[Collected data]
▼

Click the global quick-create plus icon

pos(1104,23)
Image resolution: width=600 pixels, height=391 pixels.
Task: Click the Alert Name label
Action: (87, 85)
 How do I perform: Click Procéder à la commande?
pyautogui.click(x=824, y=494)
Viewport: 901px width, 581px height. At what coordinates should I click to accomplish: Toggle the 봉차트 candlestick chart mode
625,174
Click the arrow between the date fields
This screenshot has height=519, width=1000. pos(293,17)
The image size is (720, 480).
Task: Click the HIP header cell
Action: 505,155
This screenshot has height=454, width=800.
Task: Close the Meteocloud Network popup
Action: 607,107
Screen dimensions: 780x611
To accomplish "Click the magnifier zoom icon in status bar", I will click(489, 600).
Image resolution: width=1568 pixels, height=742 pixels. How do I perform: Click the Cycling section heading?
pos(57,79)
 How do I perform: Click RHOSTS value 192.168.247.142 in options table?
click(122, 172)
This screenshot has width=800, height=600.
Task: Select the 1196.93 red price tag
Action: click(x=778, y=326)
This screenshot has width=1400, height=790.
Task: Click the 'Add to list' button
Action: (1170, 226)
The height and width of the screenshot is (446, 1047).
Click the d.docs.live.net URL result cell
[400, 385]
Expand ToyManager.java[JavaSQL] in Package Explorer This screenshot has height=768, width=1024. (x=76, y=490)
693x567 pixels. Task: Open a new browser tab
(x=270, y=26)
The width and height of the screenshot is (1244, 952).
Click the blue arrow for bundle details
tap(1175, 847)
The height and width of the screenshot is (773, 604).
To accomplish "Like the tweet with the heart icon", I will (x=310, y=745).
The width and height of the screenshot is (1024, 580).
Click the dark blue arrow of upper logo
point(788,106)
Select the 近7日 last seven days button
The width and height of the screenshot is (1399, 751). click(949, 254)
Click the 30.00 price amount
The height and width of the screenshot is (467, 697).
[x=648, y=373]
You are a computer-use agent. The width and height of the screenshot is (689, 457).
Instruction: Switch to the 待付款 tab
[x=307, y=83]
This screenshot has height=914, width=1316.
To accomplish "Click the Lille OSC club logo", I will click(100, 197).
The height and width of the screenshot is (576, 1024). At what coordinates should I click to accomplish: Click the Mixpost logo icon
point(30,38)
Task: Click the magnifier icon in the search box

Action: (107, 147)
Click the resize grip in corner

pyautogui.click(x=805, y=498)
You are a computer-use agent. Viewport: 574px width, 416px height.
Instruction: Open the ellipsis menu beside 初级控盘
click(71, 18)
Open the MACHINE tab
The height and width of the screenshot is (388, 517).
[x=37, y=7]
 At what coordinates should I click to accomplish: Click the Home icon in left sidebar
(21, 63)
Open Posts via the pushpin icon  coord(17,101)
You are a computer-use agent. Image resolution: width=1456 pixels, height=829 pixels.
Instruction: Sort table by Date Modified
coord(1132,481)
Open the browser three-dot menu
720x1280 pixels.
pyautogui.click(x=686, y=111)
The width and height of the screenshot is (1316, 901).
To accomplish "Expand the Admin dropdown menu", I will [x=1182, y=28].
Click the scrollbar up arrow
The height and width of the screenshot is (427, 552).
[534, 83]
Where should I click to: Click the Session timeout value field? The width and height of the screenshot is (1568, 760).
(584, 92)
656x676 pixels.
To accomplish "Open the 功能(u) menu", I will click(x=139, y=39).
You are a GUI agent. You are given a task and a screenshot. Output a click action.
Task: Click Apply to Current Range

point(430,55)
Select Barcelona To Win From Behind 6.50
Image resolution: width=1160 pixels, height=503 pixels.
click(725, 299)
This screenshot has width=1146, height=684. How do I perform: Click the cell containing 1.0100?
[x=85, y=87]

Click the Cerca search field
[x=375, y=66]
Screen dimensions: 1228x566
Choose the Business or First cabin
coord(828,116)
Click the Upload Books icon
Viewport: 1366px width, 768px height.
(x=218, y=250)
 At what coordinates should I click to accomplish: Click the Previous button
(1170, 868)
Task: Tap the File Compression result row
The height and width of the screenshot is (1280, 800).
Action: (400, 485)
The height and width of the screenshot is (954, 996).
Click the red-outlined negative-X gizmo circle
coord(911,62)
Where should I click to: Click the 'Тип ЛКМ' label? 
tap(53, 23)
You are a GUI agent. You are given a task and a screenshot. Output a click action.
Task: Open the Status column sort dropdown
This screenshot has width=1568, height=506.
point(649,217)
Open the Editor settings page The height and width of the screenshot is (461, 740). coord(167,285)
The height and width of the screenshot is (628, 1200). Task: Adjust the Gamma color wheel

▲

▸ YOUR GOAL: A word-for-word transcription of all the data is needed.

▸ WRITTEN RESPONSE:
Click the global quick-create plus icon

pos(1104,23)
Image resolution: width=600 pixels, height=391 pixels.
Task: Click the Alert Name label
Action: (87, 85)
 How do I perform: Click Procéder à la commande?
pyautogui.click(x=824, y=494)
Viewport: 901px width, 581px height. At what coordinates should I click to accomplish: Toggle the 봉차트 candlestick chart mode
625,174
Click the arrow between the date fields
This screenshot has height=519, width=1000. pos(293,17)
The image size is (720, 480).
Task: Click the HIP header cell
Action: 505,155
This screenshot has height=454, width=800.
Task: Close the Meteocloud Network popup
Action: 607,107
Screen dimensions: 780x611
To accomplish "Click the magnifier zoom icon in status bar", I will click(489, 600).
Image resolution: width=1568 pixels, height=742 pixels. How do I perform: Click the Cycling section heading?
pos(57,79)
 How do I perform: Click RHOSTS value 192.168.247.142 in options table?
click(122, 172)
This screenshot has width=800, height=600.
Task: Select the 1196.93 red price tag
Action: click(x=778, y=326)
This screenshot has width=1400, height=790.
Task: Click the 'Add to list' button
Action: (1170, 226)
The height and width of the screenshot is (446, 1047).
Click the d.docs.live.net URL result cell
[400, 385]
Expand ToyManager.java[JavaSQL] in Package Explorer This screenshot has height=768, width=1024. (x=76, y=490)
693x567 pixels. Task: Open a new browser tab
(x=270, y=26)
The width and height of the screenshot is (1244, 952).
Click the blue arrow for bundle details
tap(1175, 847)
The height and width of the screenshot is (773, 604).
To accomplish "Like the tweet with the heart icon", I will (x=310, y=745).
The width and height of the screenshot is (1024, 580).
Click the dark blue arrow of upper logo
point(788,106)
Select the 近7日 last seven days button
The width and height of the screenshot is (1399, 751). click(949, 254)
Click the 30.00 price amount
The height and width of the screenshot is (467, 697).
[x=648, y=373]
You are a computer-use agent. The width and height of the screenshot is (689, 457).
Instruction: Switch to the 待付款 tab
[x=307, y=83]
This screenshot has height=914, width=1316.
To accomplish "Click the Lille OSC club logo", I will click(100, 197).
The height and width of the screenshot is (576, 1024). At what coordinates should I click to accomplish: Click the Mixpost logo icon
point(30,38)
Task: Click the magnifier icon in the search box

Action: (107, 147)
Click the resize grip in corner

pyautogui.click(x=805, y=498)
You are a computer-use agent. Viewport: 574px width, 416px height.
Instruction: Open the ellipsis menu beside 初级控盘
click(71, 18)
Open the MACHINE tab
The height and width of the screenshot is (388, 517).
[x=37, y=7]
 At what coordinates should I click to accomplish: Click the Home icon in left sidebar
(21, 63)
Open Posts via the pushpin icon  coord(17,101)
You are a computer-use agent. Image resolution: width=1456 pixels, height=829 pixels.
Instruction: Sort table by Date Modified
coord(1132,481)
Open the browser three-dot menu
720x1280 pixels.
pyautogui.click(x=686, y=111)
The width and height of the screenshot is (1316, 901).
To accomplish "Expand the Admin dropdown menu", I will [x=1182, y=28].
Click the scrollbar up arrow
The height and width of the screenshot is (427, 552).
[534, 83]
Where should I click to: Click the Session timeout value field? The width and height of the screenshot is (1568, 760).
(584, 92)
656x676 pixels.
To accomplish "Open the 功能(u) menu", I will click(x=139, y=39).
You are a GUI agent. You are given a task and a screenshot. Output a click action.
Task: Click Apply to Current Range

point(430,55)
Select Barcelona To Win From Behind 6.50
Image resolution: width=1160 pixels, height=503 pixels.
click(725, 299)
This screenshot has width=1146, height=684. How do I perform: Click the cell containing 1.0100?
[x=85, y=87]

Click the Cerca search field
[x=375, y=66]
Screen dimensions: 1228x566
Choose the Business or First cabin
coord(828,116)
Click the Upload Books icon
Viewport: 1366px width, 768px height.
(x=218, y=250)
 At what coordinates should I click to accomplish: Click the Previous button
(1170, 868)
Task: Tap the File Compression result row
The height and width of the screenshot is (1280, 800).
Action: (400, 485)
The height and width of the screenshot is (954, 996).
Click the red-outlined negative-X gizmo circle
coord(911,62)
Where should I click to: Click the 'Тип ЛКМ' label? 
tap(53, 23)
You are a GUI agent. You are given a task and a screenshot. Output a click action.
Task: Open the Status column sort dropdown
This screenshot has width=1568, height=506.
point(649,217)
Open the Editor settings page The height and width of the screenshot is (461, 740). coord(167,285)
The height and width of the screenshot is (628, 1200). Task: Adjust the Gamma color wheel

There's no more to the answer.